For promoting the scalability of parallel search, all major routines of clasp 2 are lock-free. Also, we enforced a clear distinction between read-only, shared, and thread-local data and incorporated accordingly optimized representations. This is implemented by means of Intel’s Threading Building Blocks (TBB) for providing platform-independent threads, atomics, and concurrent containers. Currently, clasp supports up to 64 configurable (non-hierarchic) threads. Apart from parallel search, another major extension of previous versions of clasp regards the exchange of recorded nogoods. While unary, binary, and ternary nogoods are always shared among all threads, longer ones can optionally be exchanged, configurable at the sender as well as at the receiver side. In fact, clasp
provides different measures estimating the quality of shared nogoods as well as various heuristics and filters for controlling their integration. For instance, the sharing of a nogood can be subject to the number of distinct decision levels associated with its literals. Conversely, the integration of a nogood may depend on its satisfaction and/or scores in host heuristics.
In view of the wide distribution of clasp, we put a lot of effort into transferring the entire functionality from the sequential, viz. clasp series 1.3, to the parallel setting. For one, this concerned clasp’s reasoning modes (cf. [Gebser et al. (2011a)]), including enumeration, projected enumeration, intersection and union of models, and optimization. Moreover, we extended clasp’s language capacities by allowing for solving weighted and/or partial MaxSAT [Li and Manyà (2009)] as well as Boolean optimization [Marques-Silva et al. (2011)] problems. Finally, it goes without saying that clasp’s basic infrastructure has also significantly evolved with the new design; e.g. the preprocessing capacities of clasp were extended with blocked clause elimination [Järvisalo et al. (2010)], and its conflict analysis has been significantly improved by on-the-fly subsumption [Han and Somenzi (2009)].
In what follows, we focus on describing the multi-threaded variant of clasp 2. To this end, the next section provides a high-level view on modern parallel ASP solving. The general component and communication architecture of the new version of clasp are presented in Section 3 and 4. Section 5 details the design of data structures underlying the implementation of clasp 2. Parallel search features of clasp 2 are empirically assessed in Section 6. Finally, Section 7 and 8 discuss related work and the achieved results, respectively.
2 Parallel ASP Solving
We presuppose some familiarity with search procedures for (Boolean) constraint solving, that is, Davis-Putnam-Logemann-Loveland (DPLL; [Davis and Putnam (1960), Davis et al. (1962)]) and Conflict-Driven Constraint Learning (CDCL; [Marques-Silva and Sakallah (1999), Zhang et al. (2001)]). In fact, (sequential) ASP solvers like smodels [Simons et al. (2002)] adopt the search pattern of DPLL based on systematic chronological backtracking, or like clasp (series 1.3) apply lookback techniques from CDCL, which include conflict-driven learning and non-chronological backjumping. In what follows, we primarily concentrate on CDCL and principal points for its parallelization in the clasp 2 series.

* **GIVEN REQUEST 1**:
Say whether each statement agrees with the clasp 2 passage, answering yes or no and quoting the words of the passage that decide it.
(a) clasp supports up to 64 threads.
(b) Binary nogoods are shared among threads only when this option is configured.
(c) smodels applies lookback techniques from CDCL.
* **GIVEN REQUEST 2**:
Answer these questions from the clasp 2 passage.
(a) What provides clasp 2 with platform-independent threads, atomics, and concurrent containers?
(b) Which technique was added to clasp's preprocessing capacities?
(c) In which section are the parallel search features of clasp 2 empirically assessed?
* **GIVEN REQUEST 3**: Extend the clasp 2 passage with one more paragraph that picks up after its last sentence.
None of the data after the clasp 2 passage is needed here.

* **MATERIAL**:
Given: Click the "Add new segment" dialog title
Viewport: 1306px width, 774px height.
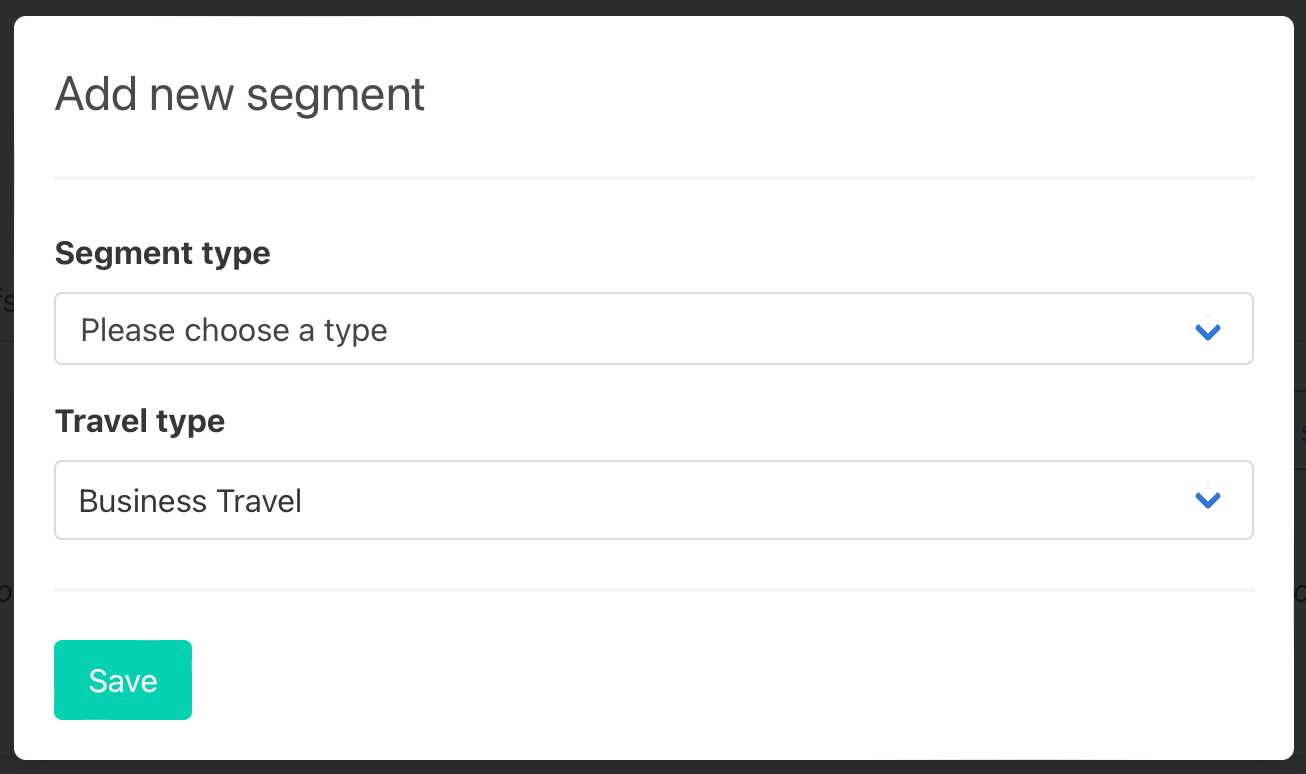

* **EXERCISE RESULT 1**:
(a) Yes: "Currently, clasp supports up to 64 configurable (non-hierarchic) threads."
(b) No: "While unary, binary, and ternary nogoods are always shared among all threads"
(c) No: "(sequential) ASP solvers like smodels [Simons et al. (2002)] adopt the search pattern of DPLL based on systematic chronological backtracking"

* **EXERCISE RESULT 2**:
(a) Intel's Threading Building Blocks (TBB)
(b) Blocked clause elimination
(c) Section 6

* **EXERCISE RESULT 3**:
In order to solve the basic decision problem of solution existence, CDCL first extends a given (partial) assignment via deterministic (unit) propagation. Importantly, every derived literal is “forced” by some nogood (set of literals that must not jointly be assigned), which would be violated if the literal’s complement were assigned. Although propagation aims at forgoing nogood violations, assigning a literal forced by one nogood may lead to the violation of another nogood; this situation is called conflict. If the conflict can be resolved (the violated nogood contains backtrackable literals), it is analyzed to identify a conflict constraint. The latter represents a “hidden” conflict reason that is recorded and guides backjumping to an earlier stage such that the complement of some formerly assigned literal is forced by the conflict constraint, thus triggering propagation. Only when propagation finishes without conflict, a (heuristically chosen) literal can be assigned at a new decision level, provided that the assignment at hand is partial, while a solution (total assignment not violating any nogood) has been found otherwise. The eventual termination of CDCL is guaranteed (cf. [Zhang and Malik (2003), Ryan (2004)]), by either returning a solution or encountering an unresolvable conflict (independent of unforced decision literals).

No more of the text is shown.